Sistema discovered only one criminal case involving the application of crosses and marks that reached the court — against a 25-year-old resident of the front-line city of Novogrodovka, Donetsk region. According to investigators, she received two thousand hryvnia for each tag from an acquaintance who went to fight on the side of the self-proclaimed DPR. The girl was sentenced to 12 years in prison, but then the case was returned for review.
Igor Mangushev in 2014, when he was 28 years old, fought in the Donbass and created his own military company there, PMC ENOTH Corp. Later, his mercenaries became involved in criminal cases in Russia, and the nationalist left the country. Mangushev was associated with the projects of Yevgeny Prigozhin; oppositionist Lyubov Sobol called him the organizer of surveillance.
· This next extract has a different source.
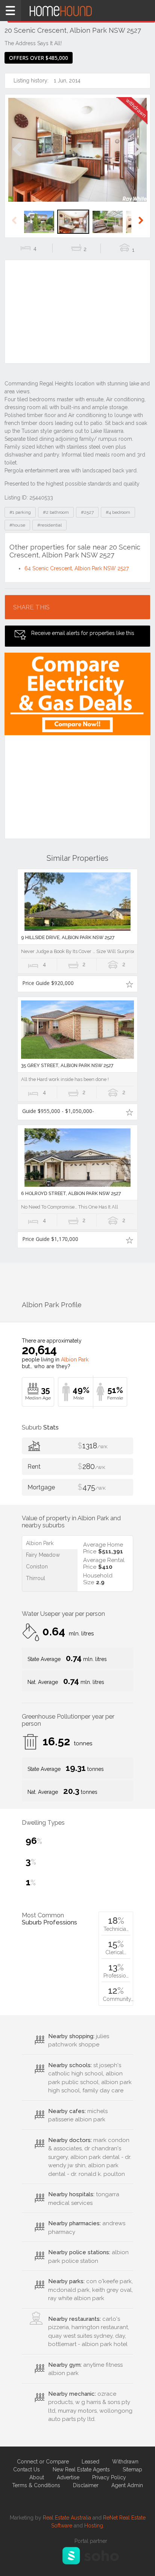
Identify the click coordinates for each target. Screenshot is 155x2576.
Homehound (77, 10)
At the beginning of a full-scale war, Mangushev was in Lebanon, and then came to Donetsk. There, in August 2022, during a speech in front of a military man, he brought onto the stage the skull of, in his words, a Ukrainian killed at Azovstal. Six months later, in February 2023, he was shot.
Although Mangushev himself denied any connection with the GRU of the General Staff of the Russian Armed Forces, in December 2023 he was mentioned in the reports of military intelligence colonel Denis Smolyaninov published by the Dossier center. Smolyaninov's agent wrote that his group of five people spread false messages in chat rooms and on emergency hotlines.